**Problem to solve**
Output must match the data below exactly from its first line through the line that contains "Hngr (25, 890)", with no other line.

Exercise inputs START

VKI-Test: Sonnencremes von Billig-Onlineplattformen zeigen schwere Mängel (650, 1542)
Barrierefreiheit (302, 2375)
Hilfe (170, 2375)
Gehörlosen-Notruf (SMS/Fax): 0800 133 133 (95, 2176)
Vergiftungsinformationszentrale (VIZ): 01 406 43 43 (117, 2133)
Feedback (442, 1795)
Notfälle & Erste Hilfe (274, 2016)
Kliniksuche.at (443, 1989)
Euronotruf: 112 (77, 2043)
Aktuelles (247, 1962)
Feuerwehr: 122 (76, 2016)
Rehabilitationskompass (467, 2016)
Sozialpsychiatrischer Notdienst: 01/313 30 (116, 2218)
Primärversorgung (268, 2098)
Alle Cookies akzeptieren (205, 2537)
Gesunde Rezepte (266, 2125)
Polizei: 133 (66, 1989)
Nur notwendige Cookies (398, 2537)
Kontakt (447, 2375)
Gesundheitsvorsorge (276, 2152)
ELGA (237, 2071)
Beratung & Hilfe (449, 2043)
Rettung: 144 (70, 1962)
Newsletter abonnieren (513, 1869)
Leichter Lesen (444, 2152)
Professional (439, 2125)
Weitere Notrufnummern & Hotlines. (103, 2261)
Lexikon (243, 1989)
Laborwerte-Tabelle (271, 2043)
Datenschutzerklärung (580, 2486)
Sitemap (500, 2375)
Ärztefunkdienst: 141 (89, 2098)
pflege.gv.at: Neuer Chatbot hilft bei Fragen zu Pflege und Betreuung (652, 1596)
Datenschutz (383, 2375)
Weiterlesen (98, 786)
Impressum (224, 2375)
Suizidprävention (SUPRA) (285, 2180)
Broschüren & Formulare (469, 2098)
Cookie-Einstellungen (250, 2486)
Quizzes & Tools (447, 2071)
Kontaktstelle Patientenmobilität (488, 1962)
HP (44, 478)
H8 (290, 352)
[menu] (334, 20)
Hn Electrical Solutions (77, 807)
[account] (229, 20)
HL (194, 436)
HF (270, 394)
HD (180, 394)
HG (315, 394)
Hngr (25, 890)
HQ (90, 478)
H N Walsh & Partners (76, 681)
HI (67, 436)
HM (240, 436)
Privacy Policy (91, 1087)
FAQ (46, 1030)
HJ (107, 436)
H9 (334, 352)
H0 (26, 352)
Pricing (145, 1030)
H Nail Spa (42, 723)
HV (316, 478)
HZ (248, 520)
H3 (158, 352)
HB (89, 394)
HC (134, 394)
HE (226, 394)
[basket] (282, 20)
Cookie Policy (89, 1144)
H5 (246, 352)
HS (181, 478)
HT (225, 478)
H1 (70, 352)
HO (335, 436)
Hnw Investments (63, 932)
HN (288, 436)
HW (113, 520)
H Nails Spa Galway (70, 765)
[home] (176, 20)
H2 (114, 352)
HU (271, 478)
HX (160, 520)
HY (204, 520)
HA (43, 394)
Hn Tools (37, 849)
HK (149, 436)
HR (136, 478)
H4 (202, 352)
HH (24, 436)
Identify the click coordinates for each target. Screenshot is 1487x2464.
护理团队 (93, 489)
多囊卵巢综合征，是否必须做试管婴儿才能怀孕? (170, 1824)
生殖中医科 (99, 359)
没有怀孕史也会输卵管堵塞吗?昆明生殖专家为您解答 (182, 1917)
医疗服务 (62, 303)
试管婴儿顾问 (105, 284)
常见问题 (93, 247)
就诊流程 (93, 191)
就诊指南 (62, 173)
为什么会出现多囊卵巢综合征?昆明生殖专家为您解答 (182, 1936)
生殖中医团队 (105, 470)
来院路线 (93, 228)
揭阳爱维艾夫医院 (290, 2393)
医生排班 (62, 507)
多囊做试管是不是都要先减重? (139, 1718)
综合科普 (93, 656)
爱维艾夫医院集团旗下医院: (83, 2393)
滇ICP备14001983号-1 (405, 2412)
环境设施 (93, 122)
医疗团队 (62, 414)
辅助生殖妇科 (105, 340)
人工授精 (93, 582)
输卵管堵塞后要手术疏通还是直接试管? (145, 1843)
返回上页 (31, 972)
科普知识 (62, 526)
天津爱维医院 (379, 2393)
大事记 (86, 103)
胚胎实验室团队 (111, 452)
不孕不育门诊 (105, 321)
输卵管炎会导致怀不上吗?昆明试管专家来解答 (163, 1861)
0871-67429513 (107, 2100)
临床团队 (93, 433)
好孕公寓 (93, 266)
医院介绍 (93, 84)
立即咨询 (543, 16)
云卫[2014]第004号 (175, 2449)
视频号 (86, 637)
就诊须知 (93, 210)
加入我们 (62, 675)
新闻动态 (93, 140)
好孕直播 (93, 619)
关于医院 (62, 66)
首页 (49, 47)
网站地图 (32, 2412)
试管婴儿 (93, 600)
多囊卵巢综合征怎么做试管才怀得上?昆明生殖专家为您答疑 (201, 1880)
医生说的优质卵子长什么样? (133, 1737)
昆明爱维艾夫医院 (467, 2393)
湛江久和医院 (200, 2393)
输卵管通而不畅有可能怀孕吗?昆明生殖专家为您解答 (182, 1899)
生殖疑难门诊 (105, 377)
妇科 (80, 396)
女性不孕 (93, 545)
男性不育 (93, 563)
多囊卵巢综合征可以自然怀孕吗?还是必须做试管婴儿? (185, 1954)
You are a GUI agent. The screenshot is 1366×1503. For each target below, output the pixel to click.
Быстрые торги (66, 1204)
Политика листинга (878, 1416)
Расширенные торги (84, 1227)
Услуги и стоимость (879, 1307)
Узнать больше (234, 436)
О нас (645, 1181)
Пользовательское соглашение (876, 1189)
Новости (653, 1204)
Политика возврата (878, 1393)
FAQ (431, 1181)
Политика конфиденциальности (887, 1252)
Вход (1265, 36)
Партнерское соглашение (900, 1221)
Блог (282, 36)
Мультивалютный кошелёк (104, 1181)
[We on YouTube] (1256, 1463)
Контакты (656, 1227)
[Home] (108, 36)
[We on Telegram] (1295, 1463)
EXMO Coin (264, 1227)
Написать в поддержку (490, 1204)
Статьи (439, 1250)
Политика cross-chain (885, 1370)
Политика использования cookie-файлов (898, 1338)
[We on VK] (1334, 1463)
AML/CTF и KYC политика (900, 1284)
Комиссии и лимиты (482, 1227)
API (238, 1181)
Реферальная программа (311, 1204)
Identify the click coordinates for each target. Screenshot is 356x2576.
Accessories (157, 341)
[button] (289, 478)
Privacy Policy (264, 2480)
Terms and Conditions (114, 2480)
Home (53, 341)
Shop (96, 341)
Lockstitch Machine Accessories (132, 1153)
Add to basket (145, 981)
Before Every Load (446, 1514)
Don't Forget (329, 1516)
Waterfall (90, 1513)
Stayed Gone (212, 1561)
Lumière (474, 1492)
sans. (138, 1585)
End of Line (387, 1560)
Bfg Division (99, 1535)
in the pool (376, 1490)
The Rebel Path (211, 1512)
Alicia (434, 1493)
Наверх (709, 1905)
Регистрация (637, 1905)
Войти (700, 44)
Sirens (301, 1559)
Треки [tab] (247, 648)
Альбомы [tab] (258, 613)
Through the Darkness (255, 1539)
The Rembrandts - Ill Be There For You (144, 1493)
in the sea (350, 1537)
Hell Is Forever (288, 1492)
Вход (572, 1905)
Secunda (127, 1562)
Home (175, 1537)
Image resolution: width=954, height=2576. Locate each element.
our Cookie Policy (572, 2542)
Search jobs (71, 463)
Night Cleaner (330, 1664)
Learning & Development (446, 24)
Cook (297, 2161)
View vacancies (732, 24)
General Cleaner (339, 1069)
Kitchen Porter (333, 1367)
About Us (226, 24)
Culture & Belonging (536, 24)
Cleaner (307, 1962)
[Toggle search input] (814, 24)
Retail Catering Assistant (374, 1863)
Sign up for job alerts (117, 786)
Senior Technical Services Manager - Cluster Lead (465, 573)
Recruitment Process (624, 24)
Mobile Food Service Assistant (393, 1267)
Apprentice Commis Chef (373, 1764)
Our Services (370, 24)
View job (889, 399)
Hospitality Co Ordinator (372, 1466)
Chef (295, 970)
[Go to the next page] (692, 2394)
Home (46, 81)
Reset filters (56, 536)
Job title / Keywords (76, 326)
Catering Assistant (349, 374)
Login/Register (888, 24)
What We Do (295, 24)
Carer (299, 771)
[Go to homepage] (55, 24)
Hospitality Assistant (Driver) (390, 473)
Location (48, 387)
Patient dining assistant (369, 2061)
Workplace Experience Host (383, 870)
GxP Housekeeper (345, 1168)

Exercise inputs END

**Exercise solution**
VKI-Test: Sonnencremes von Billig-Onlineplattformen zeigen schwere Mängel (650, 1542)
Barrierefreiheit (302, 2375)
Hilfe (170, 2375)
Gehörlosen-Notruf (SMS/Fax): 0800 133 133 (95, 2176)
Vergiftungsinformationszentrale (VIZ): 01 406 43 43 (117, 2133)
Feedback (442, 1795)
Notfälle & Erste Hilfe (274, 2016)
Kliniksuche.at (443, 1989)
Euronotruf: 112 (77, 2043)
Aktuelles (247, 1962)
Feuerwehr: 122 (76, 2016)
Rehabilitationskompass (467, 2016)
Sozialpsychiatrischer Notdienst: 01/313 30 (116, 2218)
Primärversorgung (268, 2098)
Alle Cookies akzeptieren (205, 2537)
Gesunde Rezepte (266, 2125)
Polizei: 133 (66, 1989)
Nur notwendige Cookies (398, 2537)
Kontakt (447, 2375)
Gesundheitsvorsorge (276, 2152)
ELGA (237, 2071)
Beratung & Hilfe (449, 2043)
Rettung: 144 (70, 1962)
Newsletter abonnieren (513, 1869)
Leichter Lesen (444, 2152)
Professional (439, 2125)
Weitere Notrufnummern & Hotlines. (103, 2261)
Lexikon (243, 1989)
Laborwerte-Tabelle (271, 2043)
Datenschutzerklärung (580, 2486)
Sitemap (500, 2375)
Ärztefunkdienst: 141 (89, 2098)
pflege.gv.at: Neuer Chatbot hilft bei Fragen zu Pflege und Betreuung (652, 1596)
Datenschutz (383, 2375)
Weiterlesen (98, 786)
Impressum (224, 2375)
Suizidprävention (SUPRA) (285, 2180)
Broschüren & Formulare (469, 2098)
Cookie-Einstellungen (250, 2486)
Quizzes & Tools (447, 2071)
Kontaktstelle Patientenmobilität (488, 1962)
HP (44, 478)
H8 (290, 352)
[menu] (334, 20)
Hn Electrical Solutions (77, 807)
[account] (229, 20)
HL (194, 436)
HF (270, 394)
HD (180, 394)
HG (315, 394)
Hngr (25, 890)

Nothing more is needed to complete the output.